### Görev A
Türkiye ve (IŞ)İD koalisyonu yazısından bir bölümü kelimesi kelimesine çıkarın: "Yıllar boyunca, başta" ifadesinin geçtiği kelimelerle başlayın, "çözüm getirebilmiş değil." ifadesinden sonra durun.
### Görev B
Türkiye ve (IŞ)İD koalisyonu yazısına göre (IŞ)İD, 49 kişiyi hangi yeri basarak rehin aldı?
### Görev C
Lütfen Türkiye ve (IŞ)İD koalisyonu yazısını kaldığı yerden sürdürün.

### Belge alıntısı
•••

Yıllar boyunca, başta NATO’da birlikte yer aldığı Batılı ülkeler olmak üzere uluslararası topluluğa sürekli olarak “terörizme karşı ortak mücadele” çağrısı yapan Türkiye, hemen yanı başında ABD tarafından oluşturulan, (IŞ)İD terörüne karşı koalisyonda yer almıyor. Üstelik söz konusu koalisyonda açık ya da örtülü bir şekilde PKK ile bağlantılı silahlı örgütlerin yer alacağı anlaşılıyor. Peki Ankara neden tereddütlü? Bunun başlıca 6 nedeni olduğunu söyleyebiliriz:
1) 49 rehine: Tabii ki öncelik (IŞ)İD’in Musul Başkonsolosluğu’nu basıp 49 kişiyi rehin almış olması. Bu hamlesiyle Türkiye’yi Irak ve hatta Suriye’den büyük ölçüde uzak tutmayı başaran (IŞ)İD böylece stratejik açıdan yabana atılmaması gerektiğini kanıtladı. Ankara ise rehine sorununa, bunu haberleştirmeyi medyaya yasaklamak dışında, herhangi bir çözüm getirebilmiş değil.

•••

### Toplanan malzeme

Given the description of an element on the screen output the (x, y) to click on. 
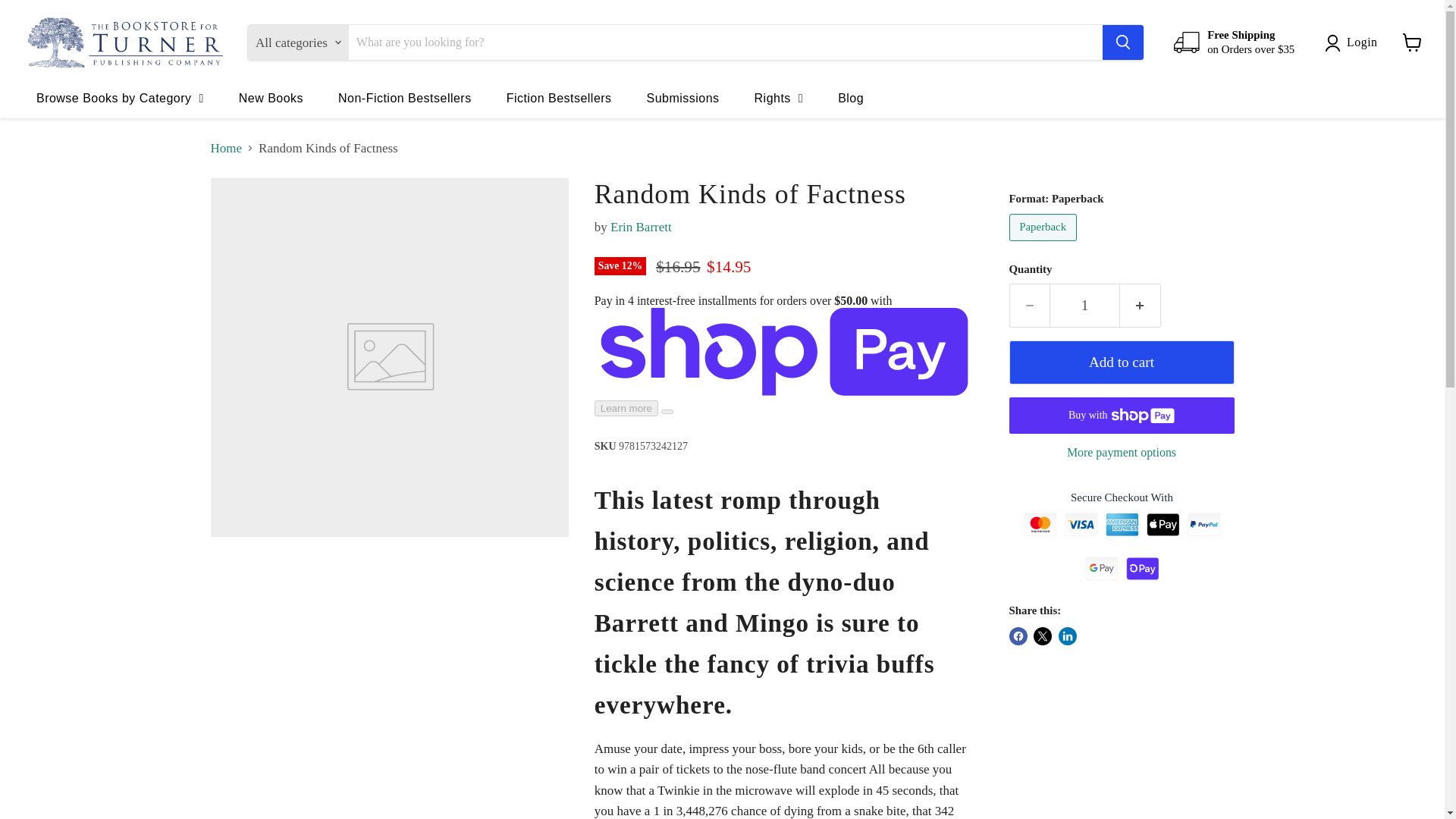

•••

### Yazılı yanıt A
Yıllar boyunca, başta NATO’da birlikte yer aldığı Batılı ülkeler olmak üzere uluslararası topluluğa sürekli olarak “terörizme karşı ortak mücadele” çağrısı yapan Türkiye, hemen yanı başında ABD tarafından oluşturulan, (IŞ)İD terörüne karşı koalisyonda yer almıyor. Üstelik söz konusu koalisyonda açık ya da örtülü bir şekilde PKK ile bağlantılı silahlı örgütlerin yer alacağı anlaşılıyor. Peki Ankara neden tereddütlü? Bunun başlıca 6 nedeni olduğunu söyleyebiliriz:
1) 49 rehine: Tabii ki öncelik (IŞ)İD’in Musul Başkonsolosluğu’nu basıp 49 kişiyi rehin almış olması. Bu hamlesiyle Türkiye’yi Irak ve hatta Suriye’den büyük ölçüde uzak tutmayı başaran (IŞ)İD böylece stratejik açıdan yabana atılmaması gerektiğini kanıtladı. Ankara ise rehine sorununa, bunu haberleştirmeyi medyaya yasaklamak dışında, herhangi bir çözüm getirebilmiş değil.

### Yazılı yanıt B
Musul Başkonsolosluğu'nu basarak.

### Yazılı yanıt C
2) Terörün Türkiye’ye taşınması: Hâlâ cumhuriyet tarihinin en büyük terör saldırısı olan Reyhanlı olayının aslı net olarak anlaşılabilmiş değil. İster arkasında Esad rejimi, isterse radikal İslamcı gruplardan herhangi biri bulunsun, bu saldırı bölgesel krizlere doğrudan müdahil olmanın bedelinin çok ağır olduğunu göstermişti. Eğer Türkiye açık bir şekilde (IŞ)İD’e karşı koalisyonda yer alırsa sadece rehinelerin değil tüm vatandaşların can güvenliği tehlike altına girebilir. Bu çok da zor olmayacaktır çünkü (IŞ)İD ve benzeri yapılar bir süredir transit olarak kullandıkları Türkiye’yi çok iyi tanıyorlar ve iyice yerleşmiş durumdalar. Öte yandan yabancı medyanın her gün yeni örneklerini ifşa ettiği gibi, ülkemizden çok sayıda insan Irak ve Suriye’ye savaşmaya gidiyor.
3) Esad rejiminin ayakta kalması: Her ne kadar ABD Başkanı Obama, Baas rejimiyle işbirliğine gitmeyeceklerini kati olarak açıkladıysa da, (IŞ)İD’e karşı mücadelenin Suriye’de de sürdürülecek olması doğal olarak Başşar Esad’ın elini güçlendirecektir. Bu da, rejimin yıkılmasına aşırı ölçüde angaje olmuş, bu uğurda çok büyük faturalar (yüzbinlerce mülteci ve bunların doğurduğu sorunlar, topraklarına taşınan terör...) ödemiş olan AKP hükümetini derin bir hayal kırıklığına sevk ediyor.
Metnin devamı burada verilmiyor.